Problema da risolvere
Riporta senza modifiche il passo del brano di lettura che inizia con "gattoOccuparsi di libri" e prosegue fino a "potremmo dunque scrivere.".

═════ Brano di lettura ═════

Di libri, librai e altre faccende...


gattoOccuparsi di libri non è facile. Lo sappiamo tutti.

Chi ha scelto questo mestiere ne è consapevole, sempre. Lo sa quando si sveglia al mattino, e vede intorno a sé un mondo fagocitato dalla bulimia di informazioni sempre più superficiali, trangugiate in fretta insieme a una vita sempre più veloce, con il pedale  su un acceleratore che mentre  spinge all’azione rende inerte la capacità critica, la seda, la domina, la relega in un cantuccio dell’esistenza.

E tuttavia la crisi del libro nasce ben prima della crisi globale che ci strattona da quel 2008 in cui  il mondo si è reso conto che la finanza e il sistema in cui crede è una bolla, o rischia di diventarlo.

Chi ha scelto di vivere di libri sa bene che affronta una crisi che, a dire il vero, nel nostro paese esiste un po’ da sempre, almeno dagli anni Novanta.

La crisi prima della crisi, potremmo dunque scrivere.

Il libro è sempre in crisi, un po’ come un artista tormentato.

E le crisi dovrebbero generare anche forze creative, dovrebbero diventare forza e propulsione per nuove idee, nuovi sviluppi.

Non è facile, certo, in un mondo che contrae drasticamente i momenti di riflessione, cuciti intorno a quella preziosa solitudine necessaria al lettore. Il libro è intimità, è rapporto confidenziale con il piacere della narrazione.

Nell’era dei social network, delle condivisioni obbligate, portate all’estremo dell’umana sopportazione, il libro, nel momento della lettura, rimane un fatto privato. Meravigliosamente privato. Le comunicazioni con gli altri avverranno dopo, nel magico momento in cui in il lettore e l’autore si incrociano, si vive su un crinale, su una sospensione di mondi in cui di dilata il tempo della possibilità.

Non ci sono reti sociali, non c’è mondo intorno. Ci siamo noi e ci sono le parole che un autore ci ha regalato.

E in questo mondo sempre più urlato, faccendone, superficiale, il libro soffre la sua profondità, la sua richiesta di scavo, la sua necessaria volontà di interloquire con l’intelligenza.

Anni fa, a Praga, mi reso resa conto di come il consumismo abbia fatto a pezzi il  mondo lento di certe letture, sospese in uno spazio atemporale troppo astratto per la concretezza del produrre e del fare. Quindici anni fa, nella repubblica ceca, i lettori vivevano ancora nel magico mondo a metà fra due mondi, fra passato e futuro: i sintomi del capitalismo erano ancora bagliori, che presto avrebbero infuocato quei luoghi, come accade ormai nella maggior parte dei luoghi del globo.

In quelle librerie i sapori avevano davvero il gusto del tempo come essenza dell’essere, non come perdita di urgenze varie.

E ho ripensato, con nostalgia, alla libreria della mia infanzia, quando il tempo era ancora un “non tempo”.

Ci sono cresciuta, dentro una libreria. Quella di mio nonno. Ricordo la mia infanzia che galleggiava sul profumo della stampa (infilavo sempre il naso nelle pagine che sfogliavo aspirando con voluttà), sui colori delle copertine, sui libri impilati pronti per il viaggio negli scaffali.

═════ Informazioni estratte ═════

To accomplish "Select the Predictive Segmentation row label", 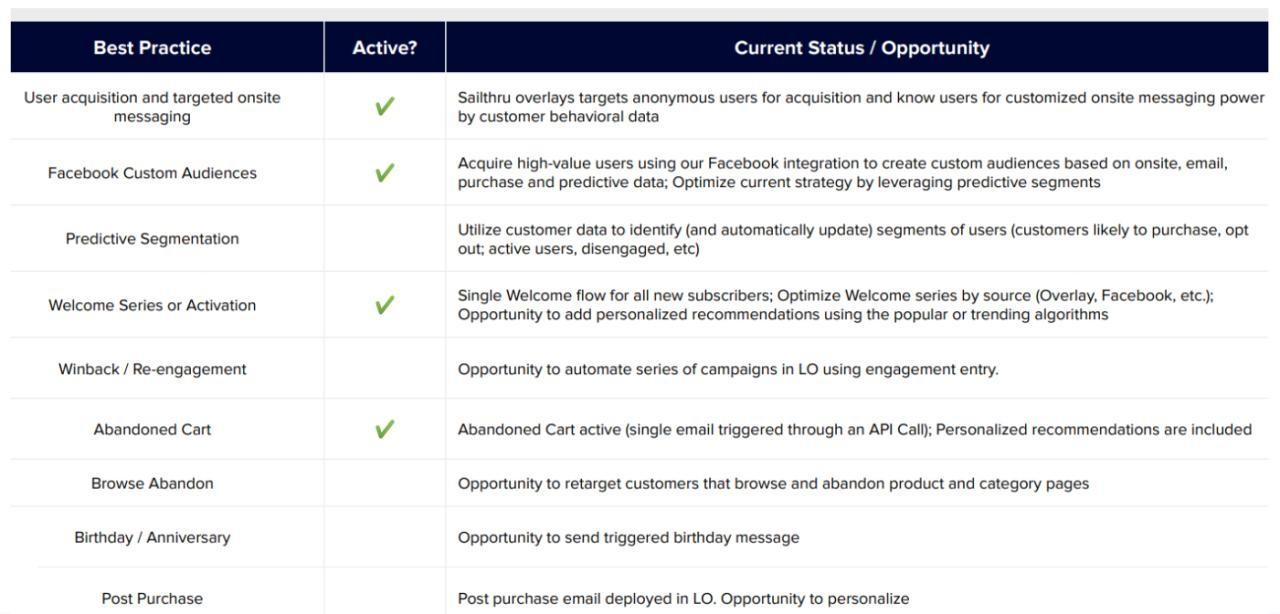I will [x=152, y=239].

═════
═════ Informazioni estratte ═════

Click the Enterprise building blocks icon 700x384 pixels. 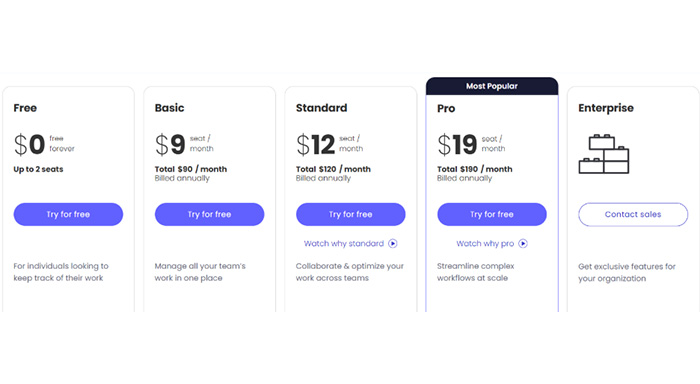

═════

Risposta
gattoOccuparsi di libri non è facile. Lo sappiamo tutti.

Chi ha scelto questo mestiere ne è consapevole, sempre. Lo sa quando si sveglia al mattino, e vede intorno a sé un mondo fagocitato dalla bulimia di informazioni sempre più superficiali, trangugiate in fretta insieme a una vita sempre più veloce, con il pedale  su un acceleratore che mentre  spinge all’azione rende inerte la capacità critica, la seda, la domina, la relega in un cantuccio dell’esistenza.

E tuttavia la crisi del libro nasce ben prima della crisi globale che ci strattona da quel 2008 in cui  il mondo si è reso conto che la finanza e il sistema in cui crede è una bolla, o rischia di diventarlo.

Chi ha scelto di vivere di libri sa bene che affronta una crisi che, a dire il vero, nel nostro paese esiste un po’ da sempre, almeno dagli anni Novanta.

La crisi prima della crisi, potremmo dunque scrivere.